What is asked>
Change "kitchen" to "galley" in the lines between the one holding "Click the two-burner" and the one holding "Click the bathtub", inclusive. Give only those lines, with everything else unchanged.

Records for this task>
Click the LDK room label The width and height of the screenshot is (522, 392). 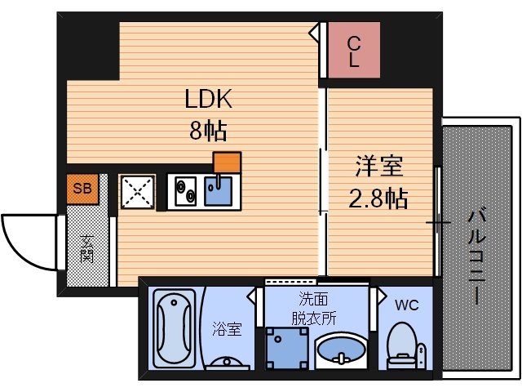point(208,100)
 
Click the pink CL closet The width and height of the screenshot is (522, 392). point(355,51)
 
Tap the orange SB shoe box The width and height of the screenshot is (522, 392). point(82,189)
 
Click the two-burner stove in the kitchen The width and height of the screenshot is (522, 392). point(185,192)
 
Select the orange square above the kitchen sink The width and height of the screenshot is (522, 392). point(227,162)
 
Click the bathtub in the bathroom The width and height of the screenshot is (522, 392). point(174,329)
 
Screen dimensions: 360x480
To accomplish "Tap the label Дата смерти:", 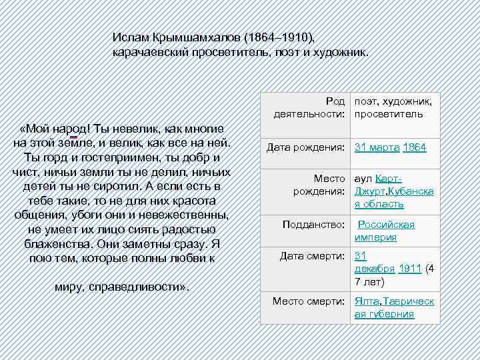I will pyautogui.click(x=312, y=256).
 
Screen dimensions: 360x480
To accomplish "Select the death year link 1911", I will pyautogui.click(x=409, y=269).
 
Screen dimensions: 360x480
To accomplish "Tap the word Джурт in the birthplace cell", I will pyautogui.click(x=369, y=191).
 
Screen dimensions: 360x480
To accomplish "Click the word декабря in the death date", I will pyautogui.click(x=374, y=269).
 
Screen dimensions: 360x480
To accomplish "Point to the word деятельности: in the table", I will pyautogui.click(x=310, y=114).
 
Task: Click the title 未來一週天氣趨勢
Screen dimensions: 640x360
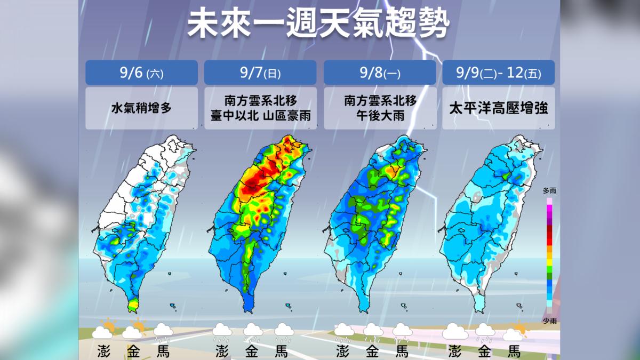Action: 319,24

--

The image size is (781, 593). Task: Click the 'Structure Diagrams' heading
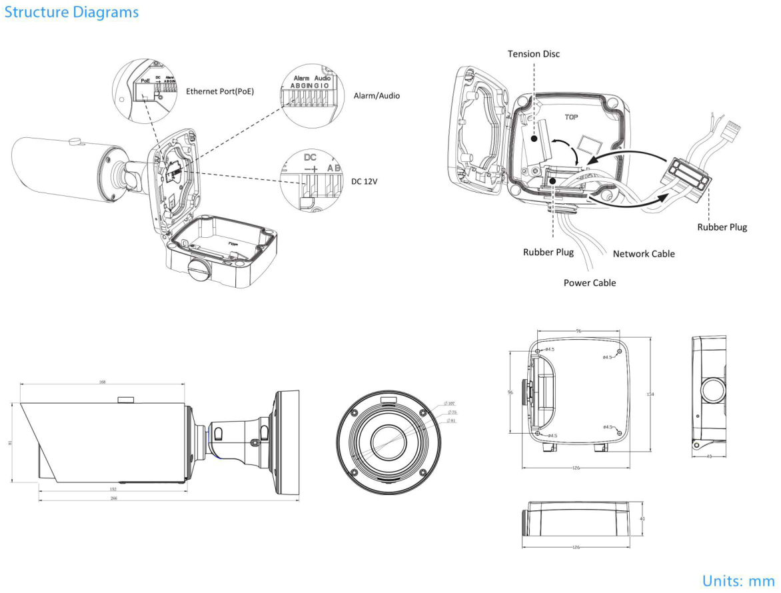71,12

Result>
Click the two-burner stove in the galley The width and height of the screenshot is (522, 392). point(185,192)
 
Select the orange square above the galley sink The width and height of the screenshot is (522, 392). point(227,162)
 
Click the bathtub in the bathroom The width and height of the screenshot is (522, 392). point(174,329)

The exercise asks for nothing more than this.